++++ Data provided ++++

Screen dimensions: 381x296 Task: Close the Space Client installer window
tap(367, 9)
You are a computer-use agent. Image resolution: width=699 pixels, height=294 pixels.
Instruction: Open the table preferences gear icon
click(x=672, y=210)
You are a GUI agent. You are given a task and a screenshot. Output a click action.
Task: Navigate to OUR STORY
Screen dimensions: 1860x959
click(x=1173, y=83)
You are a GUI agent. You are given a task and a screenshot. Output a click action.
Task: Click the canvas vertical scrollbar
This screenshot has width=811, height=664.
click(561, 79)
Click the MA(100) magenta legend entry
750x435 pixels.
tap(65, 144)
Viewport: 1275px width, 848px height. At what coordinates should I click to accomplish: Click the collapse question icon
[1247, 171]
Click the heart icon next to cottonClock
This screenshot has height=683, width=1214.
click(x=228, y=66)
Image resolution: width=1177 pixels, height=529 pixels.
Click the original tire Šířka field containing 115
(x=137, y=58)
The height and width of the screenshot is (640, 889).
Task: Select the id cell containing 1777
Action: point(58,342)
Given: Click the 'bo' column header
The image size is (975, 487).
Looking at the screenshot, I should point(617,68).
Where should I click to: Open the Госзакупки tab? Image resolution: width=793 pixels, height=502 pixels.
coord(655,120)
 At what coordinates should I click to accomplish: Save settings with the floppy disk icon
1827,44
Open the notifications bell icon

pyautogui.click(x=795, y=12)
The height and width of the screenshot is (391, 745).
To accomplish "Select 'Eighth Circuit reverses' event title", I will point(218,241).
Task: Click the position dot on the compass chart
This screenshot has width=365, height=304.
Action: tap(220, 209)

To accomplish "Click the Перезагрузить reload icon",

++++

## Directions for this task
Retype every line of the data above exactly.

## Your response
Screen dimensions: 381x296 Task: Close the Space Client installer window
tap(367, 9)
You are a computer-use agent. Image resolution: width=699 pixels, height=294 pixels.
Instruction: Open the table preferences gear icon
click(x=672, y=210)
You are a GUI agent. You are given a task and a screenshot. Output a click action.
Task: Navigate to OUR STORY
Screen dimensions: 1860x959
click(x=1173, y=83)
You are a GUI agent. You are given a task and a screenshot. Output a click action.
Task: Click the canvas vertical scrollbar
This screenshot has width=811, height=664.
click(561, 79)
Click the MA(100) magenta legend entry
750x435 pixels.
tap(65, 144)
Viewport: 1275px width, 848px height. At what coordinates should I click to accomplish: Click the collapse question icon
[1247, 171]
Click the heart icon next to cottonClock
This screenshot has height=683, width=1214.
click(x=228, y=66)
Image resolution: width=1177 pixels, height=529 pixels.
Click the original tire Šířka field containing 115
(x=137, y=58)
The height and width of the screenshot is (640, 889).
Task: Select the id cell containing 1777
Action: point(58,342)
Given: Click the 'bo' column header
The image size is (975, 487).
Looking at the screenshot, I should point(617,68).
Where should I click to: Open the Госзакупки tab? Image resolution: width=793 pixels, height=502 pixels.
coord(655,120)
 At what coordinates should I click to accomplish: Save settings with the floppy disk icon
1827,44
Open the notifications bell icon

pyautogui.click(x=795, y=12)
The height and width of the screenshot is (391, 745).
To accomplish "Select 'Eighth Circuit reverses' event title", I will point(218,241).
Task: Click the position dot on the compass chart
This screenshot has width=365, height=304.
Action: tap(220, 209)

To accomplish "Click the Перезагрузить reload icon",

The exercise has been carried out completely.